Au fil des années, les sélectionneurs anglais ont tenté de réduire la "wilko-dépendance" du XV de la Rose au pretexte que le héros de la victoire anglaise lors de la Coupe du monde 2003 ralentissait le jeu. Vaste débat… Mais à mon sens, jamais la Rose ne parut si belle que lorsqu’elle alignait Jonny Wilkinson.
Je suis Anglais et jamais je n’oublierai le "Crunch" de 2010. Dans ce pub parisien où je regardais le match, les supporters français exultaient : l’Angleterre était en mauvaise posture et il ne restait plus que 10 minutes à jouer. Jonny s’apprêtait à rentrer sur le terrain et le pub se fit silencieux. L’Angleterre remontait au score et passa à deux doigts d’emporter le choc des frères ennemis du rugby européen. Le pub bourré de supporters français pouvait exulter : par le passé, les Bleus ont perdu à 8 reprises sur 11 face l’Angleterre menée par Jonny Wilkinson.
Les Français, tout comme d’autres "ennemis héréditaires" de l’Angleterre, à savoir l’Irlande, le Pays de Galles, l’Écosse ont tous fini par reconnaître de la classe à leur bourreau. "Gentleman Jonny", comme on l’a décrit en France, force le respect, l’admiration, et même j’ose le dire, l’amour.
"Je me suis toujours demandé s’il avait su profité de toutes ses victoires"
Grâce à son talent et à sa belle gueule, Jonathan Peter "Jonny" Wilkinson aurait pu être au rugby ce que David Beckham est au football. Mais l’homme a préféré fuir les projecteurs et a mené une vie quasi monastique, entièrement dédiée au rugby.

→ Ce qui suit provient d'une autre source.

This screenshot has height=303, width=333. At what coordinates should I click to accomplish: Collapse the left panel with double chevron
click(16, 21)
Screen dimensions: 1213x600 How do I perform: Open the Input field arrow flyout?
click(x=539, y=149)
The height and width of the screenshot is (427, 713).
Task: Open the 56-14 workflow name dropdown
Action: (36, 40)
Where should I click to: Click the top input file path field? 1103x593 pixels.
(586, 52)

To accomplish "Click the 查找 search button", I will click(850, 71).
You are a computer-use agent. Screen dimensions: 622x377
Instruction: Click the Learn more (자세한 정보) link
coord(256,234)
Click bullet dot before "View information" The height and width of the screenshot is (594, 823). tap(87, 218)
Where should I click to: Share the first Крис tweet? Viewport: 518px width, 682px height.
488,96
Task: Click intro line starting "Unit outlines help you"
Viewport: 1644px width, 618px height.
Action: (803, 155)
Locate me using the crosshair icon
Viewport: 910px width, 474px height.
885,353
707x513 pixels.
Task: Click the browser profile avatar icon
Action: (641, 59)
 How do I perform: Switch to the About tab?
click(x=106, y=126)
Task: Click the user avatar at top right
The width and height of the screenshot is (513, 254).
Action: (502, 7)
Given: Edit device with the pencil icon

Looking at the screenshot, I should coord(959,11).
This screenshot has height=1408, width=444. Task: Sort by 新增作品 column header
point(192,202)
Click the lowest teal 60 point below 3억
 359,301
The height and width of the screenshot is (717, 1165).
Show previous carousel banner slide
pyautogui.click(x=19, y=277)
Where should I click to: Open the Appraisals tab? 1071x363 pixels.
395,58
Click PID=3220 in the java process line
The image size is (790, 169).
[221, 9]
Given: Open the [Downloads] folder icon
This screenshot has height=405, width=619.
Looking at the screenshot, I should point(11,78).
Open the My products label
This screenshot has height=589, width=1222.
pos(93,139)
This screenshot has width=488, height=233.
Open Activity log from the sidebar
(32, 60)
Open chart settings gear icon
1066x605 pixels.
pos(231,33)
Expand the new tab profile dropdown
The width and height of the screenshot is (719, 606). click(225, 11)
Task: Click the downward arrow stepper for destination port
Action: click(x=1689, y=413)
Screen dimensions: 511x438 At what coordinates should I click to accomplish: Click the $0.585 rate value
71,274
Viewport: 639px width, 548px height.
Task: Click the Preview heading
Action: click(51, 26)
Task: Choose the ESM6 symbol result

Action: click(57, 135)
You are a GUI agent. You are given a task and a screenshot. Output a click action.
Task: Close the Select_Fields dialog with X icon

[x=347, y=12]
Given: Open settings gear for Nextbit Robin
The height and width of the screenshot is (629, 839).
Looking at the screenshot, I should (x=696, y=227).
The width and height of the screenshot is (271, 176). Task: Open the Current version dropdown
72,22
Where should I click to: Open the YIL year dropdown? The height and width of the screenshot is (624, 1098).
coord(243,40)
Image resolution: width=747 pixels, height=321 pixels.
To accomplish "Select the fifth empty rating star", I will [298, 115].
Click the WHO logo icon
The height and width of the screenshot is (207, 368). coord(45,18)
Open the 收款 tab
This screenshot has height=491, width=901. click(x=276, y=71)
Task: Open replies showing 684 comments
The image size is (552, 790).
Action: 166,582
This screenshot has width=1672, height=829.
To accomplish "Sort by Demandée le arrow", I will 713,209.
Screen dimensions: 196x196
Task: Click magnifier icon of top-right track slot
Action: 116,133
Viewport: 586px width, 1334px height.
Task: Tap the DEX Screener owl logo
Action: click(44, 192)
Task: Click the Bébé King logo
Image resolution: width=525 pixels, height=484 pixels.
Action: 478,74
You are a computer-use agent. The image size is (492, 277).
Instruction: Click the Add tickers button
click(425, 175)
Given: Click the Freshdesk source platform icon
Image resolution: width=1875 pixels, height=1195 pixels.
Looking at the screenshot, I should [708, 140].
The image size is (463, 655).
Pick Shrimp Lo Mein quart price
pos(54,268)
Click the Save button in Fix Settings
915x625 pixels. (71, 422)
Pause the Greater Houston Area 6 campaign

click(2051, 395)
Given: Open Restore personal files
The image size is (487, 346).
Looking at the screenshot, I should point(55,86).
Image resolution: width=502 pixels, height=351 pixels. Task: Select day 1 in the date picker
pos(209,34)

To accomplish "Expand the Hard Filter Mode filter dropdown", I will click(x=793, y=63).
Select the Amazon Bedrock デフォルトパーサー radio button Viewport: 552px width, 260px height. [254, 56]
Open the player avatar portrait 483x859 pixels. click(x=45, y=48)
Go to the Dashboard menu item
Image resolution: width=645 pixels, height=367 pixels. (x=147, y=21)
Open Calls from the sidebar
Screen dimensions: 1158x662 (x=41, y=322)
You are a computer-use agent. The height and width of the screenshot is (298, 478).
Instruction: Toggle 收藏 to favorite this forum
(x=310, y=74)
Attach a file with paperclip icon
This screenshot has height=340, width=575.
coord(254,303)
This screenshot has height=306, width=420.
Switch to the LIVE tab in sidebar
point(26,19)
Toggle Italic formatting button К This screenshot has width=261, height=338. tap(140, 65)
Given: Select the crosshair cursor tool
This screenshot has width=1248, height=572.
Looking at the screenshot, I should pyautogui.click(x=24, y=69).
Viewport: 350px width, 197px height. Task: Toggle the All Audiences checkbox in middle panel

Sur le terrain, il était à la fois une mécanique de précision et un combattant hors pair qui ne rechignait pas à plaquer deux fois plus gros que lui.
Mais, au-delà de l’aura d’invincibilité qui planait autour de sa présence sur un terrain de rugby, l’homme avait aussi ses fragilités. Jonny Wilkinson a connu une série de blessures qui ont fini par menacer sa carrière. Mais le demi d’ouverture au regard d’acier a aussi connu les tourments de la dépression.
Sur un terrain, on ne le voyait guère s’enthousiasmer. Son perfectionnisme confinait à l’obsession et il n’était pas rare de le voir pester contre lui-même après avoir raté une pénalité alors que le match était gagné depuis longtemps. Matt Dawson, son coéquipier lors de la conquête du titre mondial en 2003 a dit de lui : "Jonny était un altruiste, il ne jouait pas pour lui mais pour l’équipe. À tel point que je me suis toujours demandé s’il avait su profiter de toutes ses victoires". Alors qu’il raccroche les crampons, samedi 31 mai, Jonny Wilkinson a du mal à répondre par l’affirmative.
"Je suis un privilégié, je suis très chanceux d’avoir eu de tels coéquipiers et d’avoir pu réaliser une telle carrière", déclarait-il à l’issue de la victoire de Toulon en H Cup, avant d’ajouter : "On m’a montré trop de respect alors que d’autres en méritaient bien plus".
Un véritable Anglais en somme, avare de sentiments mais qui semble s’être détendu depuis son installation dans le sud de la France en 2009. Mes amis français peuvent se consoler : Jonny Wilkinson a vécu ses dernières années de joueur en France, et visiblement les plus heureuses.